Paul Morigi/Getty Images
facebooktwitter

Barstool Sports is getting into the college football bowl season game, announcing today that they'll become the title sponsor and broadcast partner of the Arizona Bowl. As part of the deal, the game, which pits a Mountain West team against a representative from the Mid-American Conference on Dec. 31, will depart from linear television and onto Barstool's distribution channels.

“We really believe that what we can do is take the best of traditional broadcast and take the best of traditional sponsorship and do both in a brand new way,” Barstool CEO Erika Nardini said in an interview with Sportico. “We think we’ll bring new fans. We know we will bring a level of energy, and we’ll cover the game in a way that is completely unique, and uniquely Barstool.”

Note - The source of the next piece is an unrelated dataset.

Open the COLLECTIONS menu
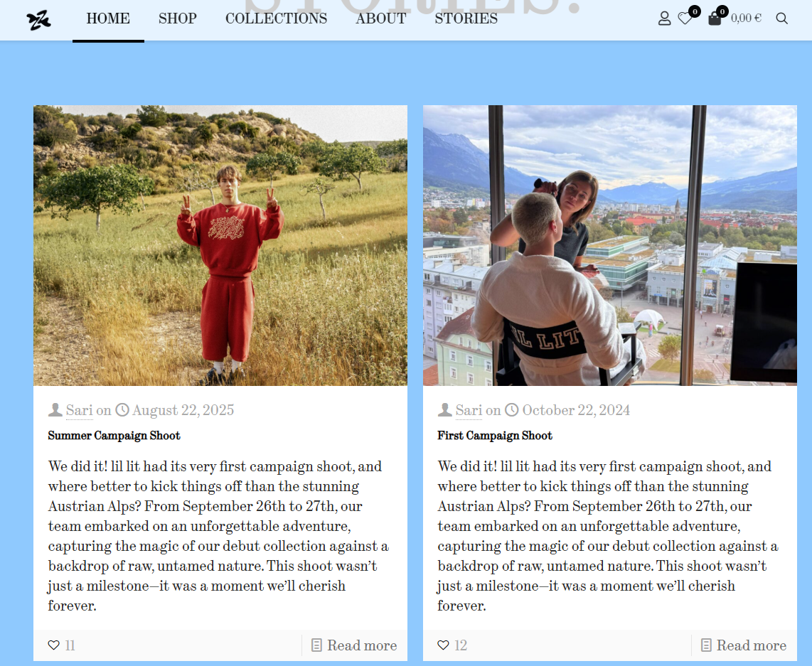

Nardini told the outlet that distributing the event wasn't part of the initial plan but discussions revealed an opportunity for the site's channels. It also skips the step of partnering with another network (the game has aired on CBS Sports Network since 2015).

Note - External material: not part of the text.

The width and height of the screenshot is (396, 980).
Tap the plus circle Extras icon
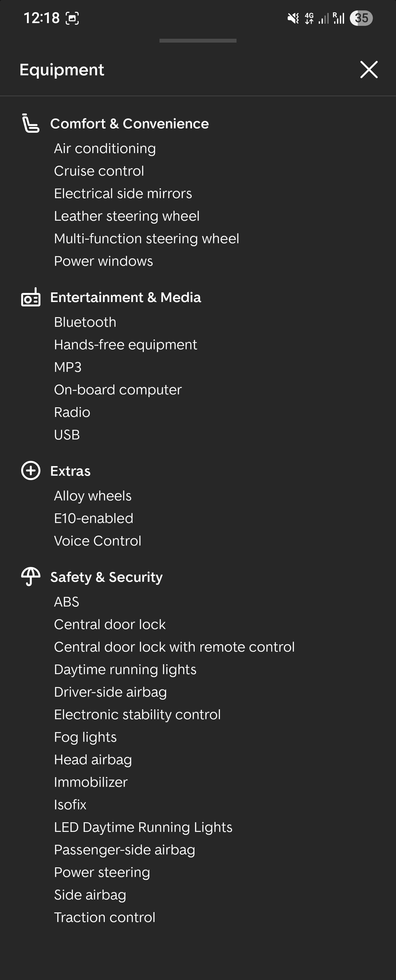pos(30,471)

“There’s no reason we can’t play in the broadcast space, the sponsorship space and the comedy or personality and opinion space,” she added. “Obviously, we want to make sure we do it right and do it well, but this is a watershed moment for rethinking where and how games are broadcast.”

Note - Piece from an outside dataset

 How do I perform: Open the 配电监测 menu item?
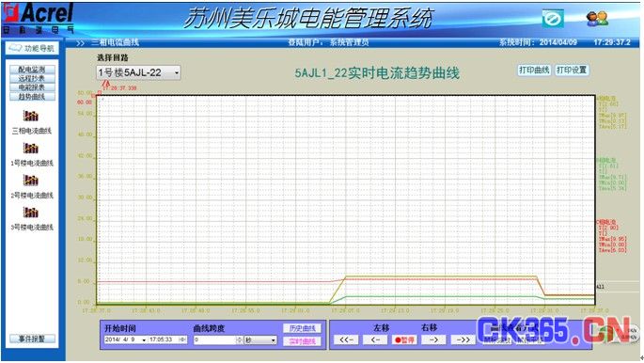tap(32, 70)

This news would have qualified as legitimately shocking a few years ago but given the company's inroads into the mainstream and recent explosion of Barstool Athlete, it almost feels inevitable. Bowl games are particularly thirsty for any type of security and that's coming in from interesting places lately. Hell, Jimmy Kimmel has one.

Each and every year we do a post quizzing readers on what's a real bowl game and what's made-up. Barstool, like them or not, has far more cache and name recognition than the replacement motor oil or regional bar and grille chain. And the Arizona Bowl is not exactly one steeped in deep tradition.

One could be forgiven for forgetting about the time Wyoming housed Georgia State. Or the time Nevada needed overtime to dispatch Arkansas State. On a podcast back in March, TBL floated the idea of The Ringer or Barstool operating their own alternative game broadcast and the possibilities it would open up. We just didn't expect it to become a reality so quickly.